-- EXERCISE --
Provide only the number of lines below in which the string "Task" occurs.

-- SOURCE INFORMATION --
[Start of Attachment]
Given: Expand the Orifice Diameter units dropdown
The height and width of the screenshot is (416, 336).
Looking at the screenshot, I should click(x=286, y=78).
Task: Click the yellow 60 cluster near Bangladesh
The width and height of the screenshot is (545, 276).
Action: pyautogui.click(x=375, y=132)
[End of Attachment]
[Start of Attachment]
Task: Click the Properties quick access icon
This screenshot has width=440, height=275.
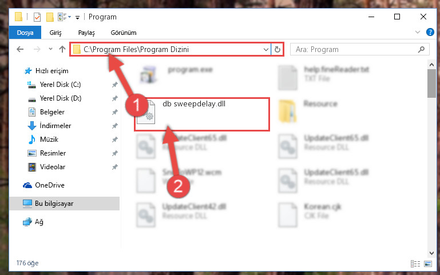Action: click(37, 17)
[End of Attachment]
-- ANSWER SPACE --
2